Raising money from VC’s creates a long-term relationship, so you may as well get a good understanding of each other and set up the foundation for a strong two-way dialog. The VC needs you as much as you need them, so the discussions should feel balanced where you’re learning about each other on equal footing. So, I suggest these questions to begin the first meeting and one important one at the end before you go. Getting started…
I’ve done my general research on the firm but tell me a bit more about the current fund? They should answer with the fund size (e.g. 200M), when it was raised, total invested to date, the remainder left for follow-on investments. Have they had any exits from the current fund (which companies, you can research later to find out how much they invested and likely returned)? Does the fund has any specific theme or stage focus (seed, Series A…)? Depending on the answers, you can get a sense of how likely they are to do new investments (you) and how the fund is performing so far (are they looking for some swing-for-the-fences (they have already done well on something or are very confident) or need safer bets). If early in the fund life (they usually invest aggressively in years 1-4, then follow-on with good companies years 4-7 and need to return the fund in years 7-10, but are likely going out to raise new funds around year 5-7 depending on how it’s all been going) you get more latitude in both their interest and time to make the company work. So, understanding where you fall in their overall cycle is important.

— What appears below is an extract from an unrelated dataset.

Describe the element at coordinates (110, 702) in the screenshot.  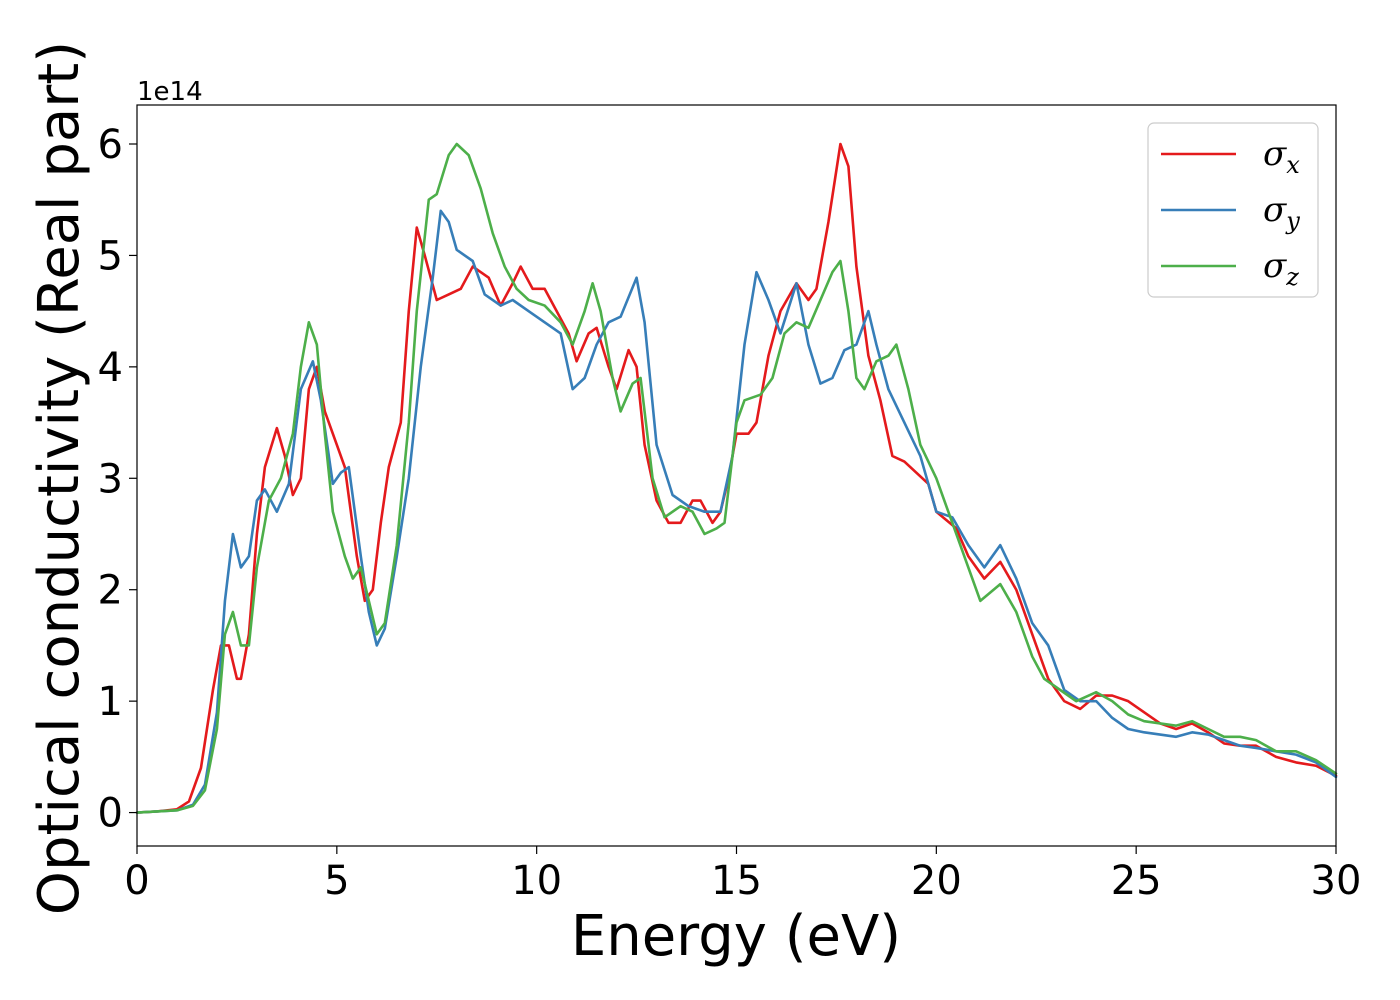
I see `y-tick-label: 1` at that location.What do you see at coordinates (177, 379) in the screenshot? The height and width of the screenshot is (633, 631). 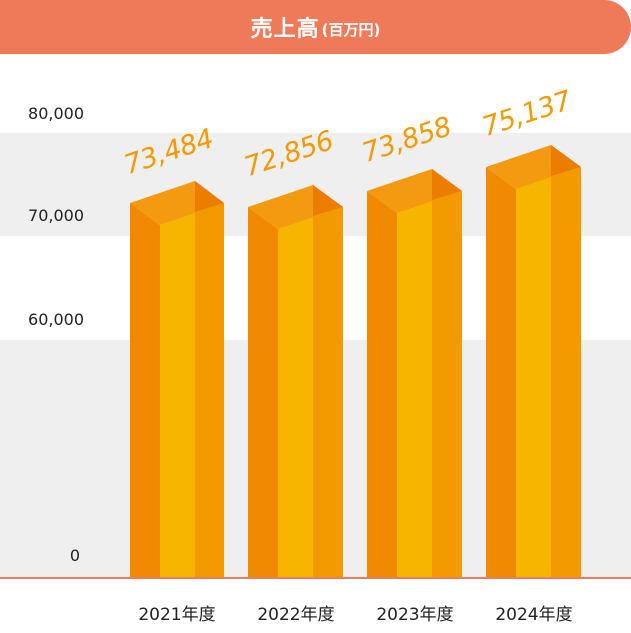 I see `bar-2021` at bounding box center [177, 379].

For the last few investments you (partner) or the firm did, can you tell me about the dynamics? This should include their check size, did they lead or follow someone else, how long did the process take from first meeting to a funding decision? You are looking for a clear process, a timeline of 4-6 weeks (or less).
Can you tell me how the firm makes decisions? This should include some generic dialog about the # of partners, who decides on what, when they have meetings (most on Monday’s) and how many deals they have in progress right now. Make sure you have some sense of the pecking order of the partner you are working with and how many other people you will need to convince. New guys have a harder time doing deals or they likely take longer as they want to satisfy everyone and/or doing safer bets, so tenure, rank and the recent success of the partner matters.
Is there any area where you think you/your firm adds unique or disproportionate value? Most VC’s give you a bullshit answer about a big network, ability to connect you with X or Y and some help with building out your team. If you hear some good specifics, you can be done with this question. If you get vague answers (highly likely), you can press one further with, “If I talked to 2-3 of your CEOs (currently funded companies) what would they say is an area where you have been especially helpful?” Again, you’re looking for some specifics and preferably in areas where you need help to grow your company.
Now do your pitch…keep it shorter than you think it should be (~30 mins), pause for questions along they way…don’t read your slides…focus on customer traction and specifics…make sure they know how much you are raising and where you are in the process… then…time to go for the close…
On a scale of 1-10, 10 being you’re going to give me term sheet Monday with no questions on valuation, based on what we’ve discussed, how would you score this opportunity? You’re likely to get some squirming on this one but wait for an answer. If you sucked, you are likely to get a 5 or 6 (they are being kind and not telling you it’s really a 3). 7-8 is pretty good and you’re not likely to get a 9 or 10, but if so, awesome for you! I usually follow this up with a “what would we need to do/focus on to get you to a 9?” This pins them into quantifying the aspects where you need to improve, at least for their investment criteria. In some cases, they will ask for things that you do not plan to do and be OK with that as VCs vary widely on their criteria which can be affected by many things, some in your control, many not so much.
With the answers to these questions in hand, you should have a very good sense of the likelihood of next steps or an investment. With issues around fund dynamics, you’re not likely to change that (unless you are a 9 or 10). For the areas to improve, keep the investor updated when you make marked progress in these areas, usually around customer traction, shipping product or team additions. Regardless, this dialog has demonstrated that you have an interest in them, that you can ask specific questions and understand how the relationship might blossom.